Let’s take a look at the 95% confidence interval relative to the 99% one. You can just run the code above, changing conf
to 99
. It will come out something like this:
and, just as a reminder, here’s the 95% one:
It is immediately obvious that the 99% confidence interval is wider. What about the 69.45% confidence interval? Here it is:
And here is the 10.4% one:
These look much narrower, which makes sense because we are less confident we will capture the truth. In fact, in the case of the 10.3% one, it looks like we missed the true value altogether.
(Mis)understanding Confidence Intervals#
Confidence intervals are often misunderstood, so we will try to correct some common misconceptions here. First and foremost, in our examples above, we put the “true” population parameter on the histograms to see if the confidence intervals. But in a real example, we will never know the population parameter value. We will try to estimate it, and confidence intervals are a tool for that, but we will never know if we are correct or not (for sure).
Here are four more important facts expressed as true/false statements:
(1) A given 95% confidence interval contains 95% of a variable’s values
This is false. The interval we constructed for the salary variable does not contain 95% of the salary values. It is an interval specifically with respect to the median of that variable in the population.
(2) A given 95% confidence interval captures the true value of the parameter with probability 0.95.
This is false, but is an extremely common misconception. Take a look at the figure above where we showed the 95% confidence interval in yellow and the population parameter value in red. That interval either captured the true value of the parameter, or it did not: it didn’t capture it with some probability. That is, the red dot was in the yellow, or it wasn’t (it was, in this case). Now look at the 10.3% confidence interval. It did not capture the true value. It is false to say that it captured it with probability 0.103. In fact, with probability \(=1\) the true value was not in the interval (probability \(=0\) it was in it).

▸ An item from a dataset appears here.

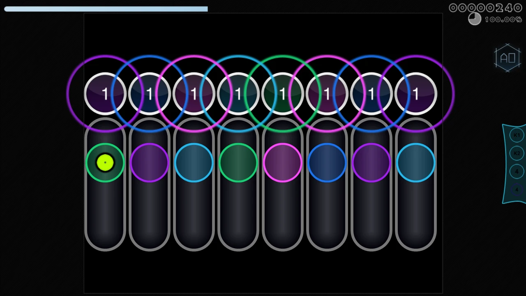Viewport: 526px width, 296px height.
Task: Click the K2 key overlay indicator
Action: [x=516, y=153]
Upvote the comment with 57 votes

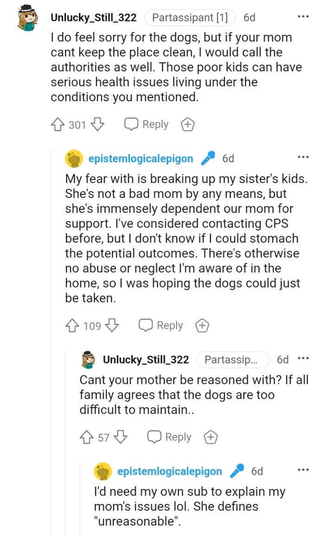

What we can say is that if we repeat the process of forming confidence intervals many many times, 95% of those times we will capture the true parameter value. But this is a different statement to saying a particular interval e.g. \((\$57105,\$58105)\) captures the truth with some probability.
(3) A given 95% confidence interval captures the true value of the parameter or it does not.
This is true for the exact reason we gave just above. A given confidence interval captures the truth, or it does not. But in a given problem, we will never know whether it did or not.
(4) A given 95% confidence depends on the random sample it was created from.
This is true and speaks to the fact that the confidence interval is random while the population and its parameters are fixed.